I’m an inexperienced wack of shit, confused and terrible, like literally just don’t have any control over my own life, decisions aren’t mine and I’m not that kind, lazy or am I depressed, or maybe not cause everyone say that am okay, perfectly fine piece of crap, am fine and I know am fine, you people don’t need to tell me, I don’t know where I belong, belong in the sense of humourous feeling that you are a part of your own life, like the life-life, like life of life, like you have a life, to make, or to create, or you are ought to be making one for yourself, so that they won’t make a joke out of you, like you might have thought what-what crap does mean ‘sense of humourous feeling’, you might have thought am bullshitting-ing, yeah! Right, and I know right?
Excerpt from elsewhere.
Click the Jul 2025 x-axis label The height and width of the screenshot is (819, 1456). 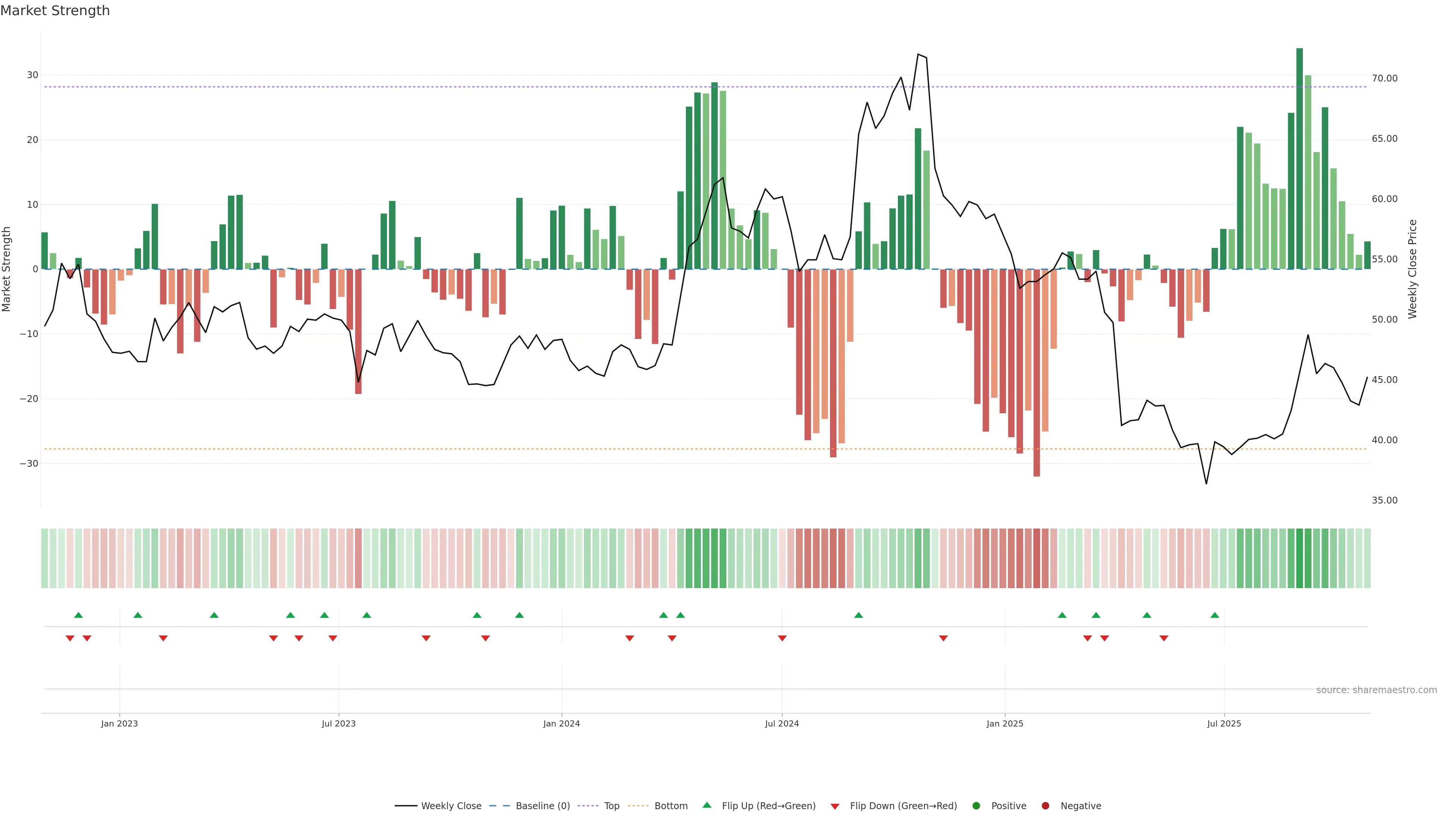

I’m feeling like going out on a date, alone, have about eight to ten cups of coffee, alone at the café, or just climb a tree and sit there whole day staring at the sky and bird-watching, or maybe go by a lakeside, moreover do nothing, just sit and without contemplating whether I………..About nothing, why should I supposedly think of anything, if nobody cared, if nobody bothered, or expected something from you, I know currently everything I say here is mostly just crap, negativity, or just showing off my frustrated inner tendency to ratiocinate my lonesomeness, oh no! I wasn’t intended to do say that! Lol, I took the crap out of me,
Things have to be figured out, I might be forced to make decisions, I will be, even you and you and you, each one of you will go through this, I don’t know what am talking about, how will you know for god’s sake, and thereby god’s name (nobody knows) I have a question for you, or anybody can answer,…. what is my question?
I’m too inexperienced to talk about life, even though am just three years off of from quarter of a decade, mine has been reckoned to with some people, you are actually bound to so many people, not to offend anybody, that’s the truth, and also I have wrecked myself cause I couldn’t act back to my bully boys, whatever now I have 25k followers on Ello, bro!…. Wait, who the hell are these people? Meh! Nevertheless I’m still a loner, intended to be alone, though you have people to talk to ( over text messaging), what a great way to socialize with your insecurities, fucking ass fake attitude, and the same old graphical emojis to express yourself, the people who built it, who uses it behind the screens and filters are just some bunch of milkshake ducks,
Oh! Sorry, am going to far at par with my personal issues, making it private, overwrought with my own problems, very hysterical unstablity-ty of my emotions, I apologize, like as if I do, I apologize. Fuck you!